学校にはすっかり変わったみんなの姿があった。

日に焼けた子や、髪を染めた子、パーマをかけた子、「暑かったから」と坊主になってる子など、少し見ないうちに人って変わるんだなと、僕はそんなことを思った。



「おい駿、おまえ痩せたんじゃねぇ?」

ふり返ると、そこには日に焼けた徳原の姿があった。


「海華ちゃんの事が頭から離れなくて、拒食症にでもなったのか??」

徳原は白い歯を見せてニタっと笑った。


「まぁ、そんなトコ。 暑いし、夏バテかな?」

僕も笑った。 僕の笑顔はいつも完璧だ。


「チャイム鳴ったけど、先生こねぇな。」

徳原も笑い、そのあと話題を変えた。


「そうだね、何かあったのかな?」

ちょうど僕が答えた時だ。担任の金原先生があわてたようにダンボールを抱えて入ってきた。
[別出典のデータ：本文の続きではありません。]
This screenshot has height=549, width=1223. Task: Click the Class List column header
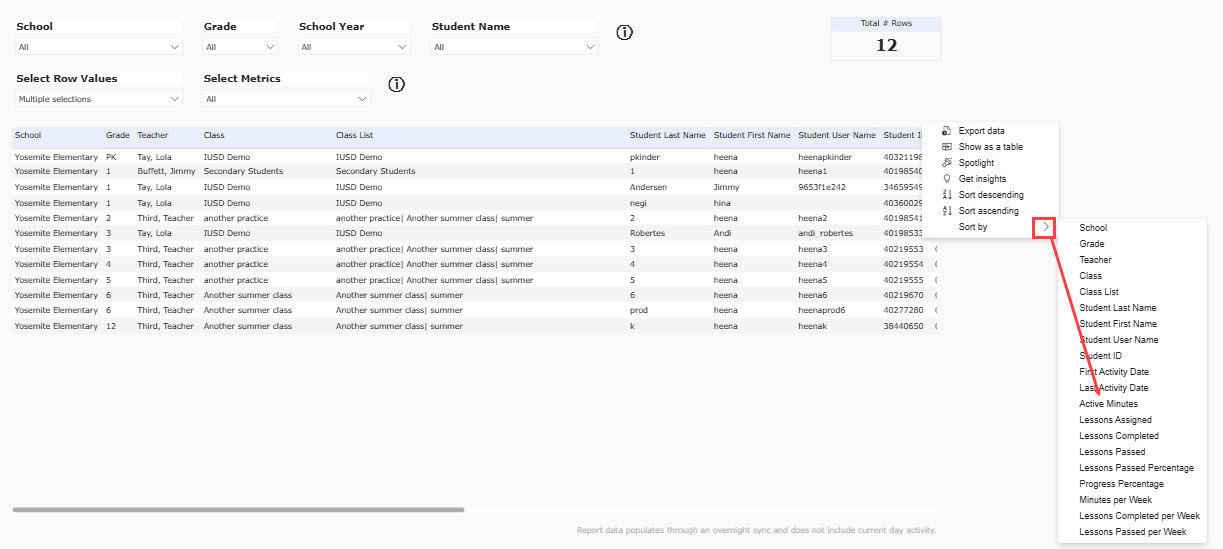click(x=354, y=135)
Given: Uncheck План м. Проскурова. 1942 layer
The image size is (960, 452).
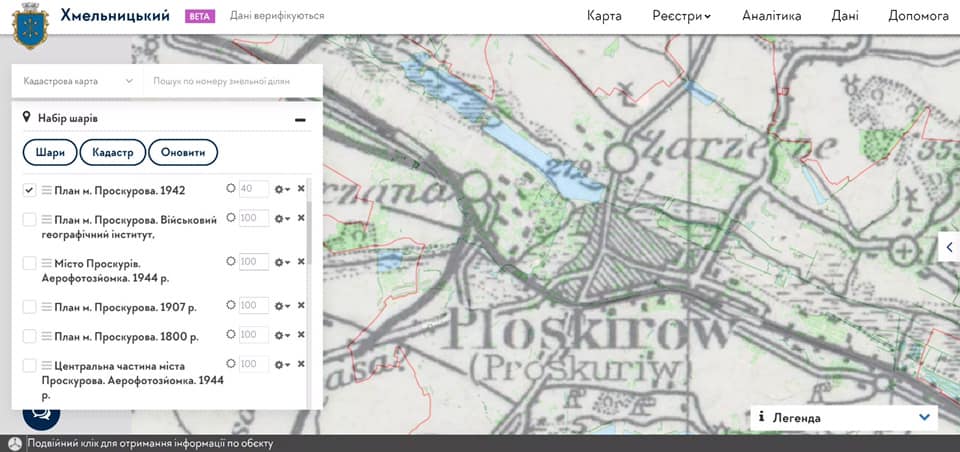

「みんな、久しぶり。 ちょっと事件があってな、橋のトコが通行止めになったらしい。それで、校長先生と数人の先生方がまだ学校に着いてないんだ。だから、全校集会がまだできない。 先に夏休みの課題の解答をわたすぞ! 2学期までに丸付けと、課題テストの勉強をしておくこと。」

先生は早口で言うと、ダンボールから冊子を取り出し始めた。



「先生ぇ、事件ってなんなんですか?」

佐野が聞いた。


「先生もよくわからないんだ。うーん、まだ来てない生徒もいるようだしな。」

先生は少し大げさに教室の端から端まで首を振って見回した。




「私見たわよ。」




教室の真中辺りに座っていた澤田さんが声をあげ、みんな一斉にそっちを向いた。



「飛び降り自殺ですって。女の子が飛び降りたんだって。 私が学校にくる時はまだ救急車がついてなくて、おばさんたちが騒いでたもの。」

澤田さんはまっすぐ前を見て言った。 普段はおとなしい子なのに、いつになく声が大きい。いや、よくとおると言うべきか。



「私も見たわ。」

誰かも言った。


「まじかよ?自殺?」

教室が騒然となった。先生が静かにしろと声を上げた。



僕は立ち上がった。涼が呼び止めたようだったが、ふりはらった。

先生の驚いたような顔もちらっと視界に入ったが、もう回りの声さえ聞こえなかった。

美夏だ―。そう、思った。





でも僕は聞かなかった。聞くことができなかったんだ。

「その女の子、うちの制服着てたわ」

僕が出て行った後で、澤田さんがぽつんとと言ったのを。